§ **EXERCISE REQUIREMENTS**: Without skipping anything, print all of the data exactly.

Collected data entries:

- Opening Delimiter -

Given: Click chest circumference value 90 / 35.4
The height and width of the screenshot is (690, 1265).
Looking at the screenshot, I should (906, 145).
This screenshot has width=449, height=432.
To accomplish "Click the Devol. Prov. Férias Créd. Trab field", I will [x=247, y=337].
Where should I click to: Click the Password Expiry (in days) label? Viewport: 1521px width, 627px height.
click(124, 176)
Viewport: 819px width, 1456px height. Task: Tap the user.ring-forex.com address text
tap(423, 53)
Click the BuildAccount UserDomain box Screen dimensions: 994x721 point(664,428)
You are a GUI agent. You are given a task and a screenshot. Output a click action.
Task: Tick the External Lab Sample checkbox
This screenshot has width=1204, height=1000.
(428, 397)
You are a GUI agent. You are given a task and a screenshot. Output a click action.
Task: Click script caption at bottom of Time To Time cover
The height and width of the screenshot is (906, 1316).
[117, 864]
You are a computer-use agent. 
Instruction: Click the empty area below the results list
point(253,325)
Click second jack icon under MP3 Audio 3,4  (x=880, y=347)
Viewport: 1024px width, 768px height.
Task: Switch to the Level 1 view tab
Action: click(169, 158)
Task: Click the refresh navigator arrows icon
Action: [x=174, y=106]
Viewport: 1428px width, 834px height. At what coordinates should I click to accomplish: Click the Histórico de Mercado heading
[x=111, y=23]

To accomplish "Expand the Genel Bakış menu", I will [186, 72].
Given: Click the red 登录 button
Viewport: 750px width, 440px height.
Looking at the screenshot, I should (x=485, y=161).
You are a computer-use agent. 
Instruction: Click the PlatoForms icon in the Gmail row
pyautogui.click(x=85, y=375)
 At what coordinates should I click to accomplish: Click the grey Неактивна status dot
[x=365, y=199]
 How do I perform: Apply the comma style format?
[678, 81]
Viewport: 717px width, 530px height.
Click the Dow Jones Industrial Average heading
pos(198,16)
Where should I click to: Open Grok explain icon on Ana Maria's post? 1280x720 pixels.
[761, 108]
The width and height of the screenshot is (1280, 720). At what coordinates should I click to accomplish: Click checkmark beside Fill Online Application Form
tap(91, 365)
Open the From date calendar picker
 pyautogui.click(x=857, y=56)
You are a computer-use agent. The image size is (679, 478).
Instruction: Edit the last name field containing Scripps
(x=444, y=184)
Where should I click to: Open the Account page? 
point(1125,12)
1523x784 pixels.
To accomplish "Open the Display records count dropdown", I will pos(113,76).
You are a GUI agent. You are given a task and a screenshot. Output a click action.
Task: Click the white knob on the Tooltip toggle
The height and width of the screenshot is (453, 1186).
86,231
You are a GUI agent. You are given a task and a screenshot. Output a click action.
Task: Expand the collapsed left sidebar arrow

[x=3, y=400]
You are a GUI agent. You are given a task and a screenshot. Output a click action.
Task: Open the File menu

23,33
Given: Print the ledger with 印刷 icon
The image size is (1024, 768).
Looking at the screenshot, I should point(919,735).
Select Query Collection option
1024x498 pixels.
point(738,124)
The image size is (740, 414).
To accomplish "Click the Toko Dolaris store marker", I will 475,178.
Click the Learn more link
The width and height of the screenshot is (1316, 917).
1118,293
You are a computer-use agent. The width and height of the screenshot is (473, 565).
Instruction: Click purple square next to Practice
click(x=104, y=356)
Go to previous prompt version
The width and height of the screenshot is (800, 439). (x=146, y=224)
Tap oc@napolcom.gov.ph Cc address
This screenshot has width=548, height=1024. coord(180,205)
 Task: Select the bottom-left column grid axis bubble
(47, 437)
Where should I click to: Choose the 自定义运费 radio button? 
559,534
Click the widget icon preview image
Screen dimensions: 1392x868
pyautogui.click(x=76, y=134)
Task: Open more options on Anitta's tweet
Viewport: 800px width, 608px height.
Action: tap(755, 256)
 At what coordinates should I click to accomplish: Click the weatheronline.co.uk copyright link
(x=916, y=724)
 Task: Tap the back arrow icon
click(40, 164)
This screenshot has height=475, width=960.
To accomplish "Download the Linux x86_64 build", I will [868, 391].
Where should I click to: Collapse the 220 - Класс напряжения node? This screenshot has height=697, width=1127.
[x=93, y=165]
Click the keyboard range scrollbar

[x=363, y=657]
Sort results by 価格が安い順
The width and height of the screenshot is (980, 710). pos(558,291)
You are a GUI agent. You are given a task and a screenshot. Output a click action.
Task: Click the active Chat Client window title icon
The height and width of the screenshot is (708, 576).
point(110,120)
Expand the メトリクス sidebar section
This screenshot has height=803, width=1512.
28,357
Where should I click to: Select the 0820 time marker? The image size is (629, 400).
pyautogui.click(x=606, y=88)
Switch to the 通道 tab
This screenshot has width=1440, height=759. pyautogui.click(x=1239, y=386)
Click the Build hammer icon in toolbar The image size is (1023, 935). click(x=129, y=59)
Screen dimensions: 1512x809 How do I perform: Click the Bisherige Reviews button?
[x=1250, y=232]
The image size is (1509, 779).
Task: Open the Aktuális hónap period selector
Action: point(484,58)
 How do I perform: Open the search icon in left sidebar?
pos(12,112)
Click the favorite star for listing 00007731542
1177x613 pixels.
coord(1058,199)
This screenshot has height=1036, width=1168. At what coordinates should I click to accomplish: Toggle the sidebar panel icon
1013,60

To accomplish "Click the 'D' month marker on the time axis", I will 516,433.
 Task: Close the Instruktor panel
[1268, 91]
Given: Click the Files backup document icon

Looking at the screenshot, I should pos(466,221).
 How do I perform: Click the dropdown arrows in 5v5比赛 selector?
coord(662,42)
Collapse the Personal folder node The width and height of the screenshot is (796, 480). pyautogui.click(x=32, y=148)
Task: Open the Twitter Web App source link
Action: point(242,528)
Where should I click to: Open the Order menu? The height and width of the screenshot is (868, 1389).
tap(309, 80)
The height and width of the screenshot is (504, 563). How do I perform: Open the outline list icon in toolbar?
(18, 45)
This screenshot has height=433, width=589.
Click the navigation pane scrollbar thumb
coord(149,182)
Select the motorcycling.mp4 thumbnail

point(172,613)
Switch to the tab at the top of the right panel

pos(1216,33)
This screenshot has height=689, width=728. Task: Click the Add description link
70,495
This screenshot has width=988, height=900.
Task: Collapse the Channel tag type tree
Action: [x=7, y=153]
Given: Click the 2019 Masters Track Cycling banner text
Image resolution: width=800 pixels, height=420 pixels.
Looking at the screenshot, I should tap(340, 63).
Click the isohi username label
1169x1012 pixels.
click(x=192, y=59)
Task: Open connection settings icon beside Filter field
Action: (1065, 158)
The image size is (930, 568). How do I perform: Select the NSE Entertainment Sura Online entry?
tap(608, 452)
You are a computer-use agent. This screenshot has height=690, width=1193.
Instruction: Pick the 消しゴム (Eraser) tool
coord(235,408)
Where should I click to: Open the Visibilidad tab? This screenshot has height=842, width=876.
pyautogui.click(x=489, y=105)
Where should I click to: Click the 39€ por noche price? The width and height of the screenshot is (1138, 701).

- Closing Delimiter -

§ **ANSWER SPACE**:
Given: Click chest circumference value 90 / 35.4
The height and width of the screenshot is (690, 1265).
Looking at the screenshot, I should (906, 145).
This screenshot has width=449, height=432.
To accomplish "Click the Devol. Prov. Férias Créd. Trab field", I will [x=247, y=337].
Where should I click to: Click the Password Expiry (in days) label? Viewport: 1521px width, 627px height.
click(124, 176)
Viewport: 819px width, 1456px height. Task: Tap the user.ring-forex.com address text
tap(423, 53)
Click the BuildAccount UserDomain box Screen dimensions: 994x721 point(664,428)
You are a GUI agent. You are given a task and a screenshot. Output a click action.
Task: Tick the External Lab Sample checkbox
This screenshot has width=1204, height=1000.
(428, 397)
You are a GUI agent. You are given a task and a screenshot. Output a click action.
Task: Click script caption at bottom of Time To Time cover
The height and width of the screenshot is (906, 1316).
[117, 864]
You are a computer-use agent. 
Instruction: Click the empty area below the results list
point(253,325)
Click second jack icon under MP3 Audio 3,4  (x=880, y=347)
Viewport: 1024px width, 768px height.
Task: Switch to the Level 1 view tab
Action: click(169, 158)
Task: Click the refresh navigator arrows icon
Action: [x=174, y=106]
Viewport: 1428px width, 834px height. At what coordinates should I click to accomplish: Click the Histórico de Mercado heading
[x=111, y=23]

To accomplish "Expand the Genel Bakış menu", I will [186, 72].
Given: Click the red 登录 button
Viewport: 750px width, 440px height.
Looking at the screenshot, I should (x=485, y=161).
You are a computer-use agent. 
Instruction: Click the PlatoForms icon in the Gmail row
pyautogui.click(x=85, y=375)
 At what coordinates should I click to accomplish: Click the grey Неактивна status dot
[x=365, y=199]
 How do I perform: Apply the comma style format?
[678, 81]
Viewport: 717px width, 530px height.
Click the Dow Jones Industrial Average heading
pos(198,16)
Where should I click to: Open Grok explain icon on Ana Maria's post? 1280x720 pixels.
[761, 108]
The width and height of the screenshot is (1280, 720). At what coordinates should I click to accomplish: Click checkmark beside Fill Online Application Form
tap(91, 365)
Open the From date calendar picker
 pyautogui.click(x=857, y=56)
You are a computer-use agent. The image size is (679, 478).
Instruction: Edit the last name field containing Scripps
(x=444, y=184)
Where should I click to: Open the Account page? 
point(1125,12)
1523x784 pixels.
To accomplish "Open the Display records count dropdown", I will pos(113,76).
You are a GUI agent. You are given a task and a screenshot. Output a click action.
Task: Click the white knob on the Tooltip toggle
The height and width of the screenshot is (453, 1186).
86,231
You are a GUI agent. You are given a task and a screenshot. Output a click action.
Task: Expand the collapsed left sidebar arrow

[x=3, y=400]
You are a GUI agent. You are given a task and a screenshot. Output a click action.
Task: Open the File menu

23,33
Given: Print the ledger with 印刷 icon
The image size is (1024, 768).
Looking at the screenshot, I should point(919,735).
Select Query Collection option
1024x498 pixels.
point(738,124)
The image size is (740, 414).
To accomplish "Click the Toko Dolaris store marker", I will 475,178.
Click the Learn more link
The width and height of the screenshot is (1316, 917).
1118,293
You are a computer-use agent. The width and height of the screenshot is (473, 565).
Instruction: Click purple square next to Practice
click(x=104, y=356)
Go to previous prompt version
The width and height of the screenshot is (800, 439). (x=146, y=224)
Tap oc@napolcom.gov.ph Cc address
This screenshot has width=548, height=1024. coord(180,205)
 Task: Select the bottom-left column grid axis bubble
(47, 437)
Where should I click to: Choose the 自定义运费 radio button? 
559,534
Click the widget icon preview image
Screen dimensions: 1392x868
pyautogui.click(x=76, y=134)
Task: Open more options on Anitta's tweet
Viewport: 800px width, 608px height.
Action: tap(755, 256)
 At what coordinates should I click to accomplish: Click the weatheronline.co.uk copyright link
(x=916, y=724)
 Task: Tap the back arrow icon
click(40, 164)
This screenshot has height=475, width=960.
To accomplish "Download the Linux x86_64 build", I will [868, 391].
Where should I click to: Collapse the 220 - Класс напряжения node? This screenshot has height=697, width=1127.
[x=93, y=165]
Click the keyboard range scrollbar

[x=363, y=657]
Sort results by 価格が安い順
The width and height of the screenshot is (980, 710). pos(558,291)
You are a GUI agent. You are given a task and a screenshot. Output a click action.
Task: Click the active Chat Client window title icon
The height and width of the screenshot is (708, 576).
point(110,120)
Expand the メトリクス sidebar section
This screenshot has height=803, width=1512.
28,357
Where should I click to: Select the 0820 time marker? The image size is (629, 400).
pyautogui.click(x=606, y=88)
Switch to the 通道 tab
This screenshot has width=1440, height=759. pyautogui.click(x=1239, y=386)
Click the Build hammer icon in toolbar The image size is (1023, 935). click(x=129, y=59)
Screen dimensions: 1512x809 How do I perform: Click the Bisherige Reviews button?
[x=1250, y=232]
The image size is (1509, 779).
Task: Open the Aktuális hónap period selector
Action: point(484,58)
 How do I perform: Open the search icon in left sidebar?
pos(12,112)
Click the favorite star for listing 00007731542
1177x613 pixels.
coord(1058,199)
This screenshot has height=1036, width=1168. At what coordinates should I click to accomplish: Toggle the sidebar panel icon
1013,60

To accomplish "Click the 'D' month marker on the time axis", I will 516,433.
 Task: Close the Instruktor panel
[1268, 91]
Given: Click the Files backup document icon

Looking at the screenshot, I should pos(466,221).
 How do I perform: Click the dropdown arrows in 5v5比赛 selector?
coord(662,42)
Collapse the Personal folder node The width and height of the screenshot is (796, 480). pyautogui.click(x=32, y=148)
Task: Open the Twitter Web App source link
Action: point(242,528)
Where should I click to: Open the Order menu? The height and width of the screenshot is (868, 1389).
tap(309, 80)
The height and width of the screenshot is (504, 563). How do I perform: Open the outline list icon in toolbar?
(18, 45)
This screenshot has height=433, width=589.
Click the navigation pane scrollbar thumb
coord(149,182)
Select the motorcycling.mp4 thumbnail

point(172,613)
Switch to the tab at the top of the right panel

pos(1216,33)
This screenshot has height=689, width=728. Task: Click the Add description link
70,495
This screenshot has width=988, height=900.
Task: Collapse the Channel tag type tree
Action: [x=7, y=153]
Given: Click the 2019 Masters Track Cycling banner text
Image resolution: width=800 pixels, height=420 pixels.
Looking at the screenshot, I should tap(340, 63).
Click the isohi username label
1169x1012 pixels.
click(x=192, y=59)
Task: Open connection settings icon beside Filter field
Action: (1065, 158)
The image size is (930, 568). How do I perform: Select the NSE Entertainment Sura Online entry?
tap(608, 452)
You are a computer-use agent. This screenshot has height=690, width=1193.
Instruction: Pick the 消しゴム (Eraser) tool
coord(235,408)
Where should I click to: Open the Visibilidad tab? This screenshot has height=842, width=876.
pyautogui.click(x=489, y=105)
Where should I click to: Click the 39€ por noche price? The width and height of the screenshot is (1138, 701).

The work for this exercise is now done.